[Extracted records — start]

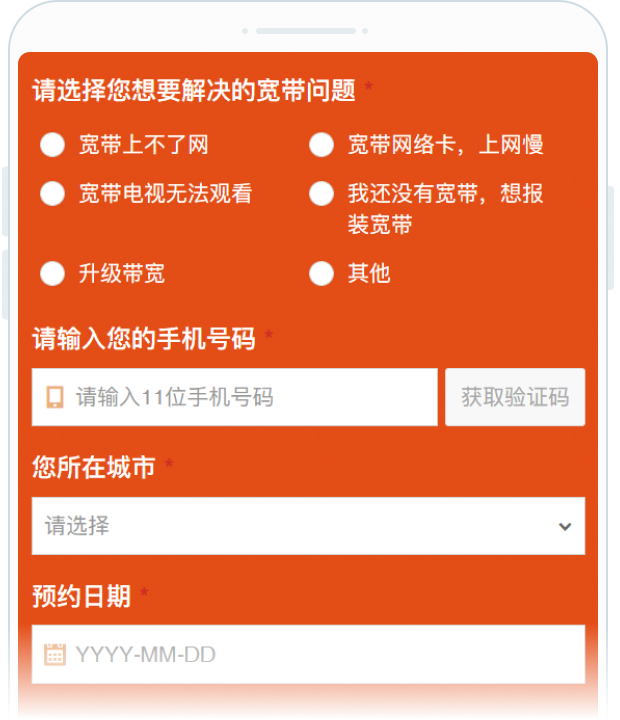Screen dimensions: 620x720
Task: Click the calendar icon in the date field
Action: [55, 655]
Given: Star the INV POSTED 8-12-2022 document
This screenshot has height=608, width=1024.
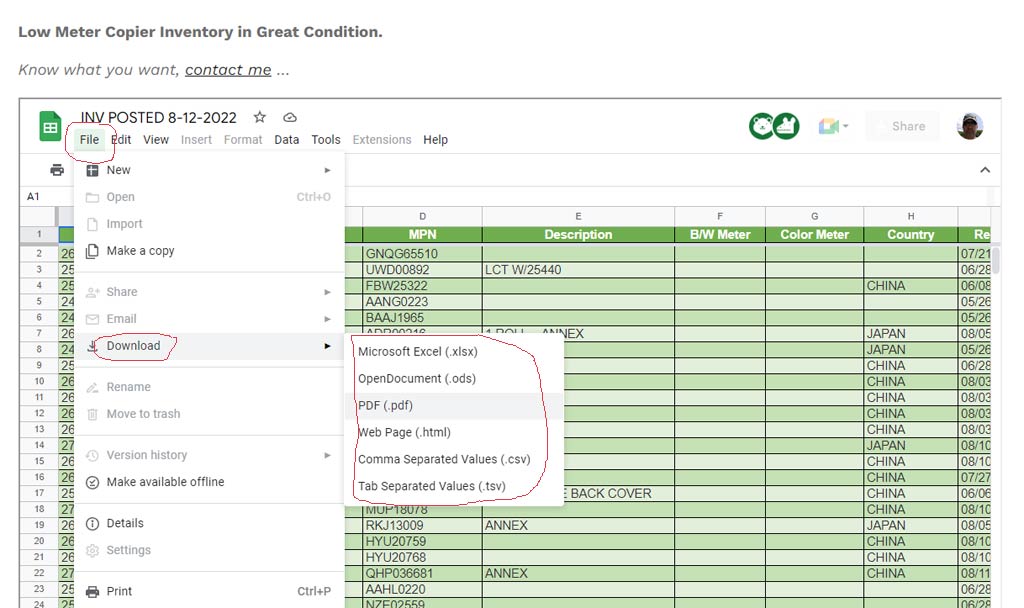Looking at the screenshot, I should click(260, 117).
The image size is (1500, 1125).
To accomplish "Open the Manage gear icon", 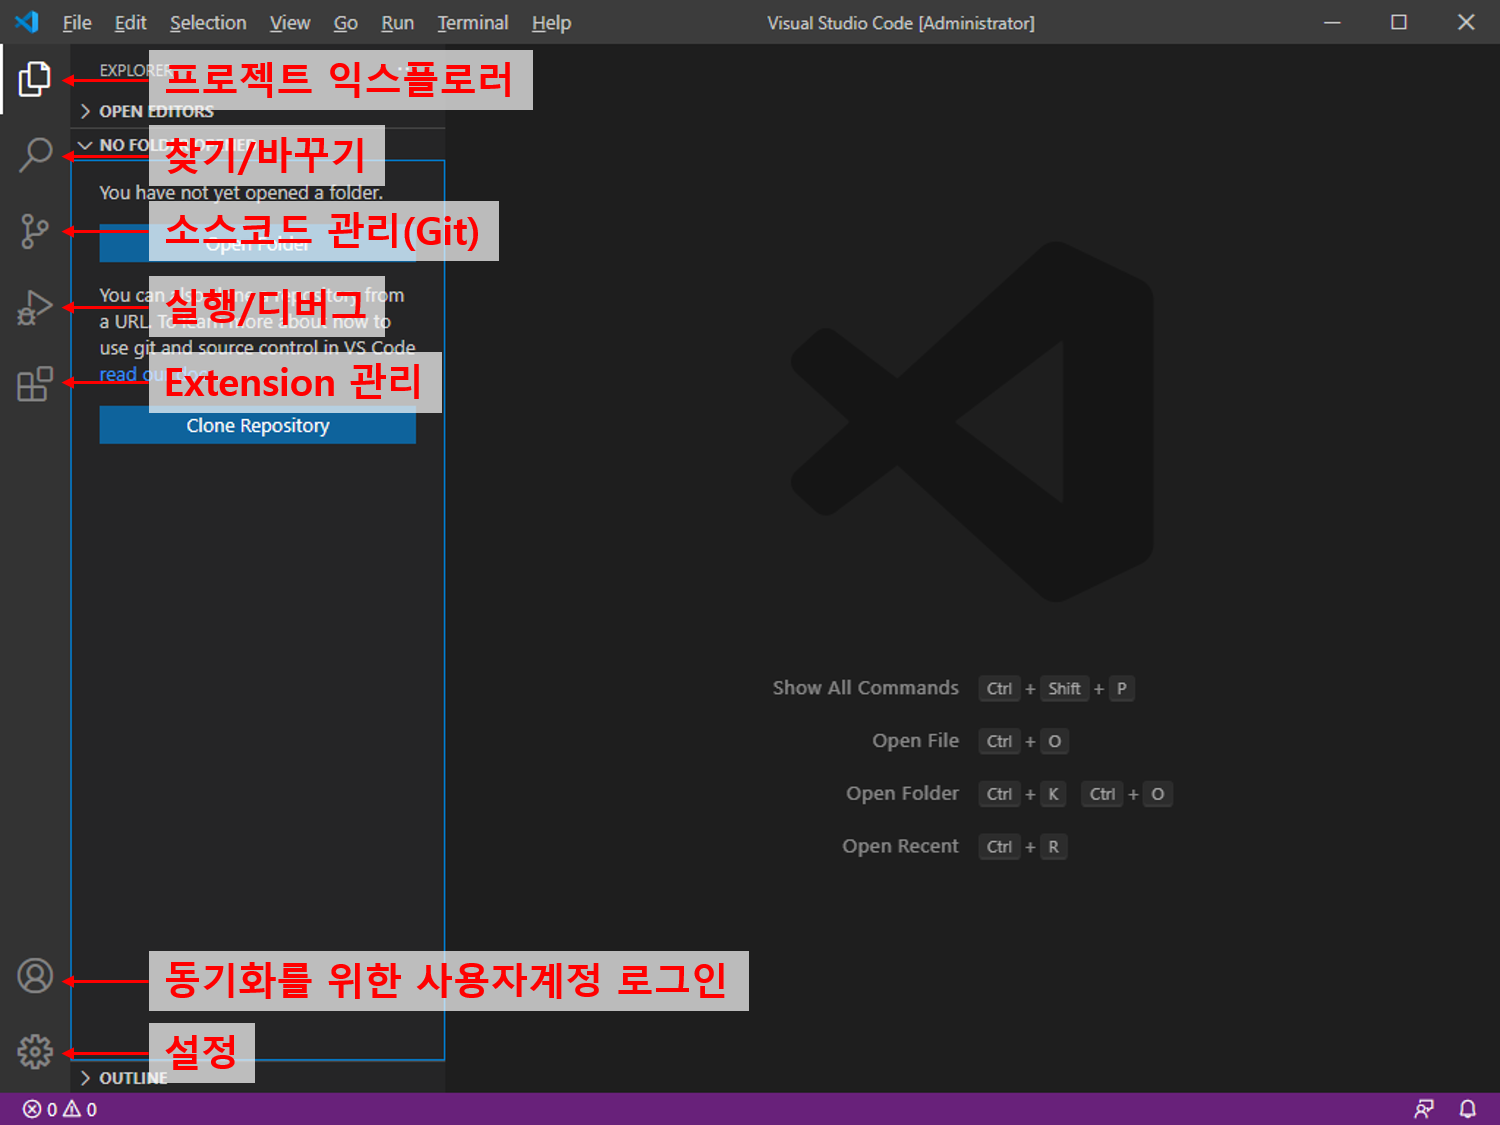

[Extracted records — finish]

> _Work order_:
Find the line that contains "This screenshot has height=608, width=1024." and repeat it, along with every line after it to the end of the data, exactly; drop the pictures.

> _Exercise answer_:
This screenshot has height=608, width=1024.
Looking at the screenshot, I should click(260, 117).
The image size is (1500, 1125).
To accomplish "Open the Manage gear icon", 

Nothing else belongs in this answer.